- Born: Javier Madrid 10 March 1984 (age 41) Queens (New York City), United States
- Occupation(s): Vogue dancer and teacher
- Known for: Voguing

= Javier Ninja =

American vogue dancer and teacher (born 1984)

Javier Ninja (birth name Javier Madrid, born 10 March 1984 in Queens (New York City)) is an American vogue dancer and teacher. Madrid is a member of the Legendary House of Ninja founded by the late Willi Ninja and has worn the House Dance International vogue "Champion of the year" for three consecutive years. He is well known within the vogue dance world and has performed and taught in several countries including the U.S.

==Early life and education==
Madrid was born in Queens, New York City. He attended "The New Ballet School" (a tuition free ballet school for children from low income families, now called Ballet Tech founded by Eliot Feld) when he was nine years old and studied contemporary, modern and ballet, and discovered vogue when he was fifteen years old (in a nightclub).

Like many underground voguers of his generation and the generation before him, he started going to nightclubs whilst he was underage. He met the great Willi Ninja in 2002 who went on to become his mentor. Willi coached and guided him for five years until he was ready to "walk" a ball.

==Career==
Madrid won the House Dance International's vogue "Champion of the year" three years in a row (2007, 2008 and 2009) and has become a permanent fixture of the ball scene since 2007 — entering many competition and judging. He is a member of the Legendary House of Ninja, a vogue house founded by the late Willi Ninja — his mentor, and the person who brought him to the House. Madrid has performed solo pieces as well as group pieces with other members of the House in various countries as well as in the U.S.

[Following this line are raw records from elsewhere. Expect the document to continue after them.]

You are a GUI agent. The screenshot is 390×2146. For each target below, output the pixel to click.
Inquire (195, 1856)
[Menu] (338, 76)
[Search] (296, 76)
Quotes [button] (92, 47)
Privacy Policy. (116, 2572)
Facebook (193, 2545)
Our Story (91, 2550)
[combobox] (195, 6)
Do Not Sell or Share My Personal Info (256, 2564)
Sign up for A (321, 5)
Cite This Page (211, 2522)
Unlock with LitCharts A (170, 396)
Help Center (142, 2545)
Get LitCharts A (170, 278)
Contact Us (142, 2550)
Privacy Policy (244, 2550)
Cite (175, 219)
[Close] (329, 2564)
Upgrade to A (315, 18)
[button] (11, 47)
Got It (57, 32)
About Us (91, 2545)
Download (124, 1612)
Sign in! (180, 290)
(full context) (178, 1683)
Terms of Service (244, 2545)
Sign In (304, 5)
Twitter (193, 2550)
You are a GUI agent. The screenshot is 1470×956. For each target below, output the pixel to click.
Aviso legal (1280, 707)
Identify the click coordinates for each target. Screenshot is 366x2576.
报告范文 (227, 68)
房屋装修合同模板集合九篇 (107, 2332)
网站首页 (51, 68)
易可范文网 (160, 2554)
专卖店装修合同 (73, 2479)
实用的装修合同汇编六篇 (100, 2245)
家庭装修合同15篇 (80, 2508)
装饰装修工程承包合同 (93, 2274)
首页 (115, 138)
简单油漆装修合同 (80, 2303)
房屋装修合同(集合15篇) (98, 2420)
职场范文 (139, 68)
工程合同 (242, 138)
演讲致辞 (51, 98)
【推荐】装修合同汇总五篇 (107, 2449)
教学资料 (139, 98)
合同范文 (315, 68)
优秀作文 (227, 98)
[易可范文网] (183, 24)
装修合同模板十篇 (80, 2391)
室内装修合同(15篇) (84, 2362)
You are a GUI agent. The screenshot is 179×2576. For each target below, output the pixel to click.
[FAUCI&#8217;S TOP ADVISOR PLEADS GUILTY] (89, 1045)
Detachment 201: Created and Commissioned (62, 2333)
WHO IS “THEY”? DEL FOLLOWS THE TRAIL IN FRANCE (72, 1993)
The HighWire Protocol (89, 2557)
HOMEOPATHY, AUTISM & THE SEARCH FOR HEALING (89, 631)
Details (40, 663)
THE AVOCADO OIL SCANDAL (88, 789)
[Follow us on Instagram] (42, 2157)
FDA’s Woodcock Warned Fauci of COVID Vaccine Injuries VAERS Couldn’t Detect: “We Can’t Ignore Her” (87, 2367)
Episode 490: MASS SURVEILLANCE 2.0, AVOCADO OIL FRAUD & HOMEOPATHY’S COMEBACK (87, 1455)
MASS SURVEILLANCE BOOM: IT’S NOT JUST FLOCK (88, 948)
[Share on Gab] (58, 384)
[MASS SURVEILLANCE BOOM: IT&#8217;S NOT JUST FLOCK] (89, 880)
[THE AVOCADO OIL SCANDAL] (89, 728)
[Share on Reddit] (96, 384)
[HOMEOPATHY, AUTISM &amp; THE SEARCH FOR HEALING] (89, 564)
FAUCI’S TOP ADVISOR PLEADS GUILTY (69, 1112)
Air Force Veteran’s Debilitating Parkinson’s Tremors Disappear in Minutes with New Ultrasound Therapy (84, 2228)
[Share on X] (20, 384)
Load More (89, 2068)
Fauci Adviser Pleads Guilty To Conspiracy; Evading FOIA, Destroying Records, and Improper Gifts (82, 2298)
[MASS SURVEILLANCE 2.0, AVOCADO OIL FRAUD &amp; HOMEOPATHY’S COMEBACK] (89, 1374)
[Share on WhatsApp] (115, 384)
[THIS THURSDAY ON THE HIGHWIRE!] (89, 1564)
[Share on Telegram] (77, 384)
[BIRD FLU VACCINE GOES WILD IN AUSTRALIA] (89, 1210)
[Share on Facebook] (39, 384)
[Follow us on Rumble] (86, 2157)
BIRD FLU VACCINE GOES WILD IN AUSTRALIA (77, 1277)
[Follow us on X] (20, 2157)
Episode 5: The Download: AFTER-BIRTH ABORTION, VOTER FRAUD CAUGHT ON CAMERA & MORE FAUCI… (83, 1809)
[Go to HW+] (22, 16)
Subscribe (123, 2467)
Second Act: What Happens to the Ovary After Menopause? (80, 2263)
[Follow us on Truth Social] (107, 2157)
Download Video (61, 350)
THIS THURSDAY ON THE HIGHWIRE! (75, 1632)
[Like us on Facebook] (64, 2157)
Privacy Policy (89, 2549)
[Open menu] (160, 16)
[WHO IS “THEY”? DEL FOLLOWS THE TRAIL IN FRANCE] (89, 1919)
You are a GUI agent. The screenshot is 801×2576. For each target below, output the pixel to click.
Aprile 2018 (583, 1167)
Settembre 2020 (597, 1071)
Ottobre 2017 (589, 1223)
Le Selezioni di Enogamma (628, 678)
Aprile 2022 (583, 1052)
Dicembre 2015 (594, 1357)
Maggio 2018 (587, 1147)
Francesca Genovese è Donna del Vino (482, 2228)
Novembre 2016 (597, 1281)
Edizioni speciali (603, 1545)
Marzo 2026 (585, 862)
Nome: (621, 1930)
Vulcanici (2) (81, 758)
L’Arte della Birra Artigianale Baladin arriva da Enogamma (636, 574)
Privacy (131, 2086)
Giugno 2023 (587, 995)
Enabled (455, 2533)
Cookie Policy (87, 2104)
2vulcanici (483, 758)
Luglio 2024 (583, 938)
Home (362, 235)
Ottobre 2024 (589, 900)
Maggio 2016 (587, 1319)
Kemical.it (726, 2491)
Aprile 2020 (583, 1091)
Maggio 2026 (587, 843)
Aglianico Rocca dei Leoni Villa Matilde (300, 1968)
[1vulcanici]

He performed in "Battle of Yestermorrow" by Iona Rozeal Brown (2011), "Scott, Queen of Marys" - previously performed by his late mentor the great Willi Ninja ("the godfather of voguing") in 1994, "Off Broadway" House of Ninja Production and "East is Red".

Television appearances include America's Next Top Model presented by Tyra Banks and his "House father" Benny Ninja. In 2010, Madrid performed in the World competition "Juste DeBout" in Paris. He has performed with Madonna in the 2012 Super Bowl, appeared in Icona Pop's music video "All Night" (2013) and in FKA twigs music video "Glass & Patron" (2015) starring alongside Benjamin Milan, Tamsier Joof Aviance and David Magnifique — the three voguers from London (England).

Madrid also appeared in the flagging documentary "Flow Affair" directed by Wolfgang Busch. As well as being a dancer, Madrid is also a vogue dance teacher and has taught in the US and various other countries especially in Europe and the Far East. He is a guest teacher at the Broadway Dance Center in New York City and as of 2013, is the current "father" of the Legendary House of Ninja following Benny's involvement in the December 1, 2013 Metro-North train derailment.